Does Dietary Cholesterol Affect Blood Cholesterol Levels?
Last updated: April 2022
Within the medical cardiac and natural health communities, there has been a long-standing debate whether consuming foods rich in fat can increase the risk of coronary artery disease. The greatest debate is regarding the consumption of foods high in cholesterol.
Promoters of paleo diets, which is a diet that involves heavy consumption of unprocessed meat and fats, claim that this is a myth, and only applies to processed foods. On the other hand, the medical community is known to promote low-fat diets and advises purchasing white meat and low-fat options. So, which is it - does consuming food rich in fat increase the risk of heart attacks?
The type of fat is important
While the medical community has historically villainized most fatty foods, recent studies have shown that the type of fat consumed is important. For example, the fat you consume from a donut is very different than the fat consumed from an avocado. As a result of this, in 2015, the United States Dietary Guidelines Advisory Committee (DGAC) removed the upper limit recommendation on the percent of calories that should come from fat. However, some organizations continue to promote low-fat diets.1
What the evidence shows
Interestingly, the evidence is clear that people with a high intake of dietary fat do not always have a higher risk of heart disease.1 Several studies have not shown a direct correlation between the consumed amount of fat and the rates of heart attack and death. What the studies have reinforced, however, is the type, or quality of fat, is the most important factor.1
Trans fatty acids
The evidence is conclusive that foods high in trans fatty acids, which are primarily in processed food, raise the bad cholesterol and reduce the good cholesterol in the blood. Examples of foods high in trans fatty acids include fried food, microwavable popcorn, shortening, and some baked goods.1
The evidence shows that eating a diet rich in cholesterol, such as eggs, can raise total blood cholesterol. However, the studies do not show a correlation between eating high cholesterol foods, such as eggs, and the rates of heart disease. Because of these findings, DGAC report also removed the previous recommendation to limit dietary cholesterol to a maximum of 300 mg per day in 2015.1
Take home message
Overall, most people can make do with incorporating healthy food options into their diet. We can all agree that eating processed foods high in sugar and fat is not ideal, and that should be the focus of most people’s diet approach. The 2020 DGAG recommendations include the following:1
- Omitting fat completely from the diet in favor of increasing carb intake is not recommended.

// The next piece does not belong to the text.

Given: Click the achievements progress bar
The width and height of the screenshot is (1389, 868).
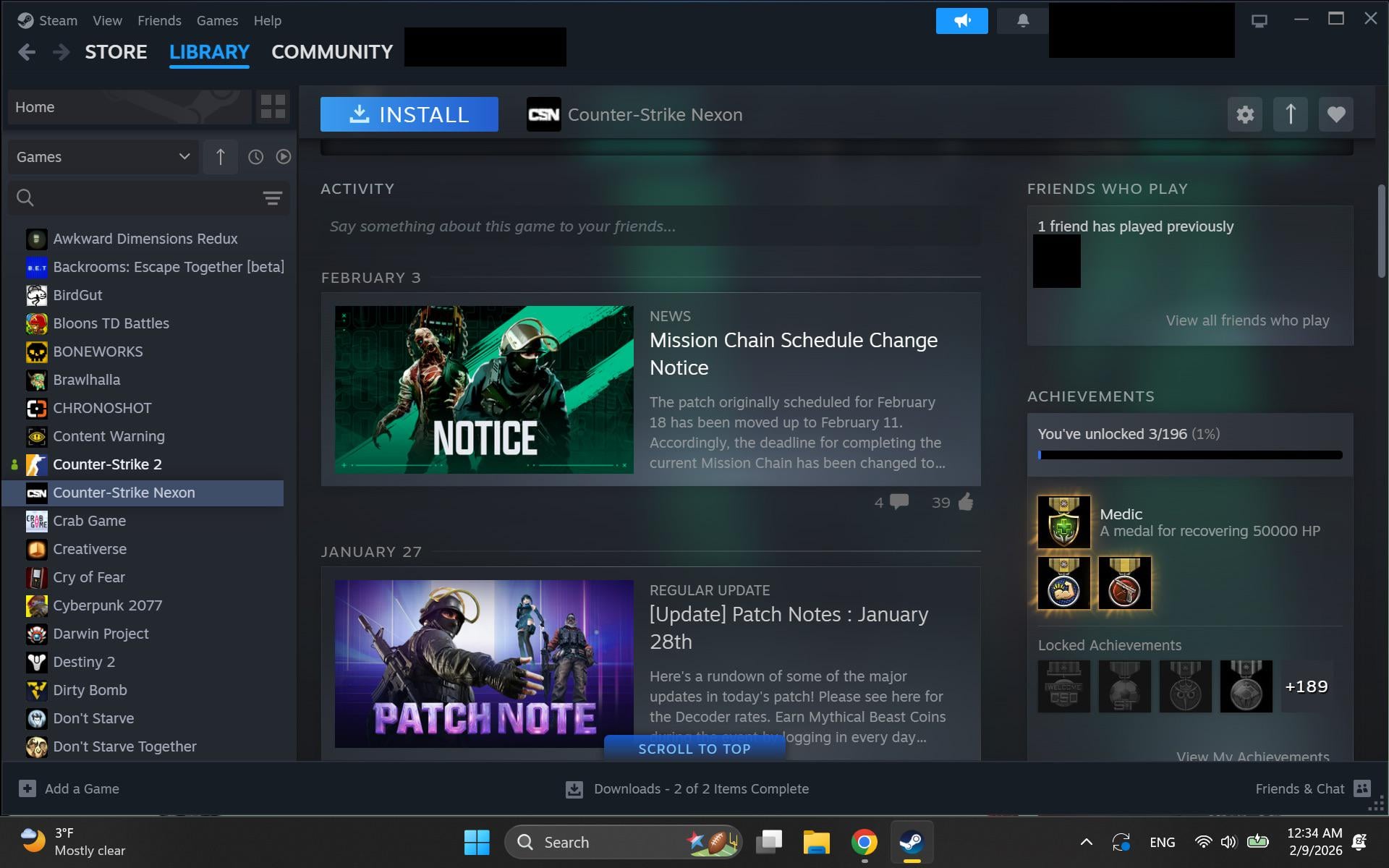Looking at the screenshot, I should click(x=1189, y=455).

- In general, aim to reduce saturated fat consumption to no more than 10% of total daily calories, which is fat generally found in animal products. It does not mean eliminating the fat completely but instead opting for more plant-based sources of fat.
- Eliminate or reduce trans fatty acid consumption from processed foods as much as possible.
Working with a dietician can provide you with more personalized recommendations and may be suitable for some people.